Throughout the 1990s, Jones maintained a public profile outside martial arts circles. He held a weekly self-defence segment on Good Morning Australia with Bert Newton, using unconventional teaching props — including a queen-sized bed — to demonstrate practical ground defence for women. In 1997, he received the Blitz Martial Arts Magazine Lifetime Achievement Award.

Current Role and Legacy

Today, BJMA is the largest martial arts organisation in the South Pacific, with 1,000 schools and over 20,000 students. Bob Jones, now holding the rank of Ninth or Tenth Degree — the sources are not consistent on the exact figure — continues to oversee the evolution of Zen Do Kai from his Melbourne base. He is referred to within the organisation as "The Chief."

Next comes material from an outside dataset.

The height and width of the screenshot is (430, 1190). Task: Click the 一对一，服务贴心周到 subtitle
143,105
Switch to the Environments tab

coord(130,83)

His autobiographical trilogy, beginning with Let the Good Times Roll, provides the most detailed primary account of his life and the development of ZDK. Jones has described the arc of his career as a transition from "the Art of Survival" to "the Art of Peace" — a framing that reflects how his philosophy evolved even as the system he built continued to prioritise functional combat.

The specific claim that Jones is the "Father of Australian Kickboxing" rests on two concrete facts: he promoted Australia's first full-contact event on 9 September 1976, and he coined the term "kickboxing" for the Australian promotional region in 1978. Both are documented in BJMA's own historical record. The broader legacy claim — that his work was foundational to the Australian combat sports landscape — is difficult to dispute given the scale of what BJMA became and the roles that ZDK-trained fighters played in Australian and international competition through the 1980s and 1990s.

For practitioners at Wolf Clan Zen Do Kai in the Huon Valley, the connection to Jones is direct: the system they train is the one he designed, and the philosophy they encounter at every grading — the commitment to progression, the demand for practicality, the Bushido code — originated with him. That lineage is worth knowing.